*** DOCUMENT EXTRACT Section Begins ***

The production of Chekhov's great tragi-comedy The Seagull at West Yorkshire Playhouse features three stalwarts of the British stage: Sir Ian McKellen, Bradford-born Clare Higgins, and veteran comic actor Willie Ross.

Sir Ian, hat tipped rakishly, cruises through his role as the affable medical man and womaniser Dr Dorn.

Clare Higgins commands The Courtyard Theatre's small stage as Arkadina, vainglorious actress and mother of the self-loathing, neurotic playwright Konstantin. Willie Ross, as the steward Shamraev, is a kind of Yorkshire Albert Steptoe in a brown Derby hat, obstreperous and ridiculous.

But the outstanding performance belongs to Claudie Blakley as Nina, the young would-be actress, whose nave dreams of theatrical fame and glory are exploited by the writer Trigorin, Arkadina's lover.

For Trigorin, wide-eyed Nina, the object of Konstantin's hopelessly insecure passion, is merely the promising subject for yet another short story. Once the story is written Trigorin's interest dies; she is as meaningless to him as the dead seagull which the embittered Konstantin lays at her feet in ironic tribute.

*** DOCUMENT EXTRACT Section Ends ***
*** INFORMATION PROVIDED Section Begins ***

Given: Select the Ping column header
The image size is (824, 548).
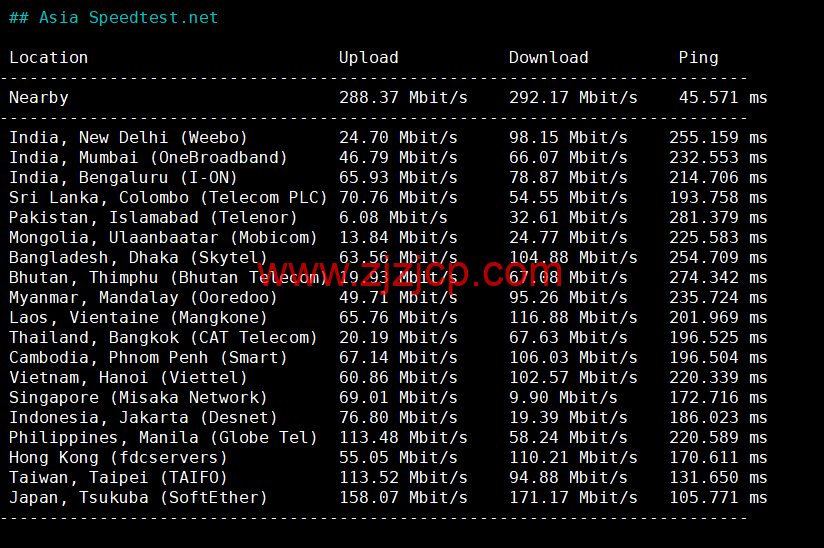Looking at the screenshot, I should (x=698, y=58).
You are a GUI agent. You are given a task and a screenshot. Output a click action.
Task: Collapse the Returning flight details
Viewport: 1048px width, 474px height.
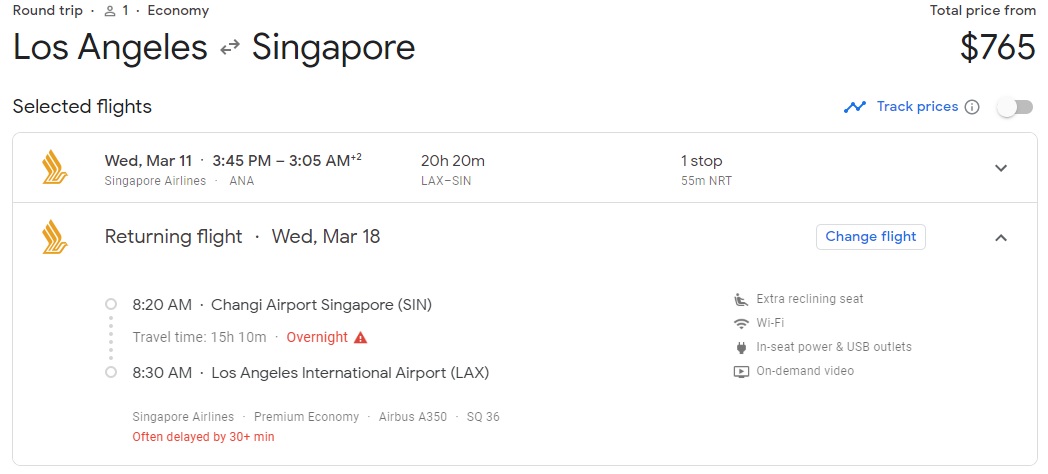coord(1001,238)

*** INFORMATION PROVIDED Section Ends ***
*** INFORMATION PROVIDED Section Begins ***

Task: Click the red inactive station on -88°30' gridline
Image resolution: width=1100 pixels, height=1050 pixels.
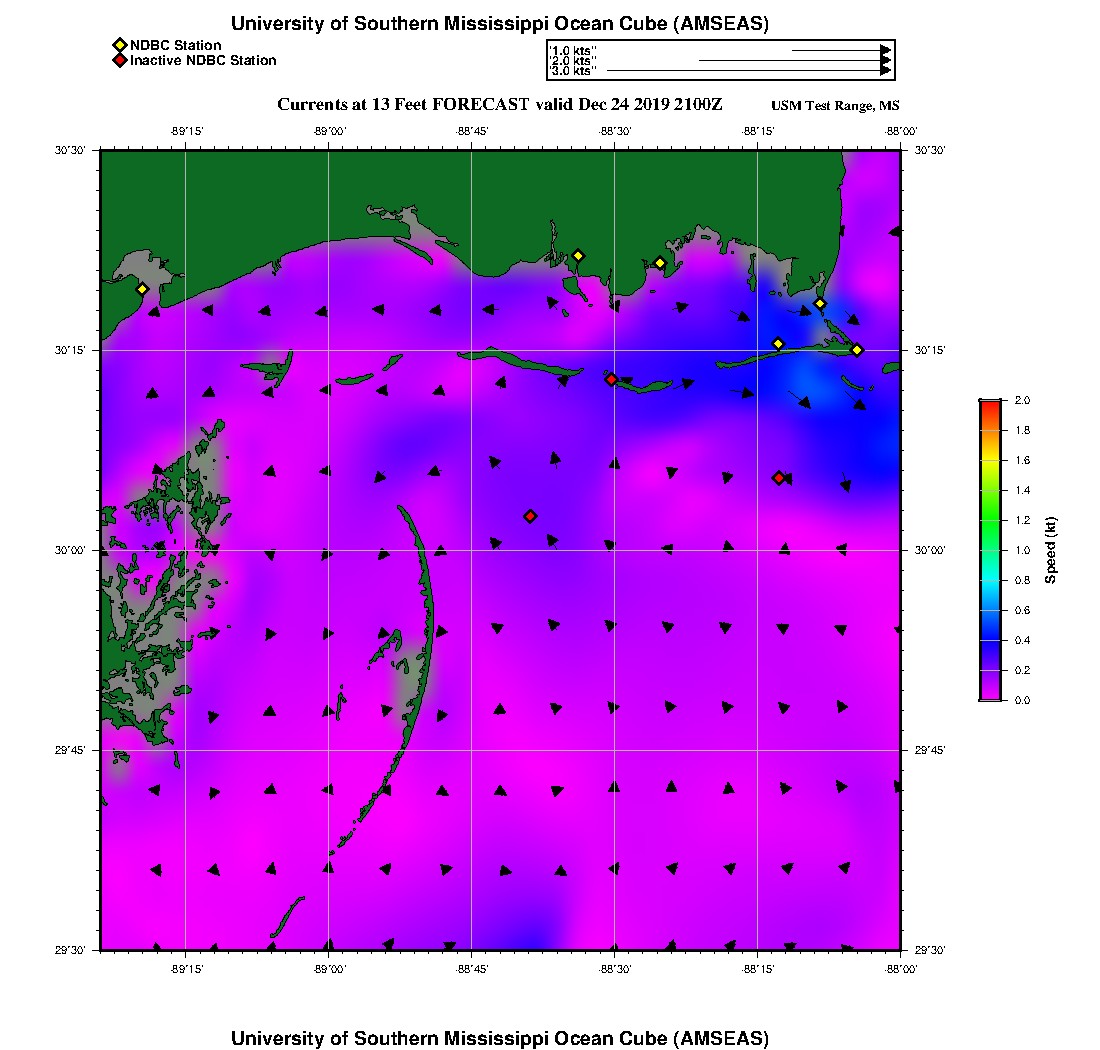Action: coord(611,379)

*** INFORMATION PROVIDED Section Ends ***

→ **USING THE INFORMATION**
1. In the review of The Seagull, which character does Willie Ross play?
2. Say whether each statement agrees with the review of The Seagull, answering yes or no and quoting the deciding words: (a) Sir Ian McKellen plays Dr Dorn. (b) Clare Higgins was born in Bradford. (c) Arkadina is Nina's mother.
3. Write the next part of the review of The Seagull, picking up after its final sentence.

→ **ANSWERS FOR THE TASKS**
1. The steward Shamraev.

2.
(a) Yes: "Sir Ian, hat tipped rakishly, cruises through his role as the affable medical man and womaniser Dr Dorn."
(b) Yes: "Bradford-born Clare Higgins"
(c) No: "Arkadina, vainglorious actress and mother of the self-loathing, neurotic playwright Konstantin"

3.
In the past I've never much cared for Nina, mistaking her openness to experience as simple-minded credulity. Claudie Blakley's acting, however, wrung out of me both pity and admiration. In the last act Nina stands in Konstantin's room, contemplating her ruinous love for self-obsessed Trigorin and the precarious theatrical career ahead of her. "I am a seagull. No, that's not it! I am an actress," she declares, defiant but vulnerable at the same time.

It is then that you notice, if you did not notice before, that her hands are like the wings of small birds.

"At the end I think Nina is the strong one; at least she's not broken. She is going to fly away, she is the seagull. Nina is the biggest part of the three I'm doing, although Miranda in The Tempest will be a challenge. But I was most concerned about Nina because I didn't want to play her as weak," Claudie said.

She'd have a job. Although slender of build Claudie Blakley has a powerful and distinctive voice; her lisping rasp sandpapers words as she speaks them, so you find yourself listening attentively to the way she utters words.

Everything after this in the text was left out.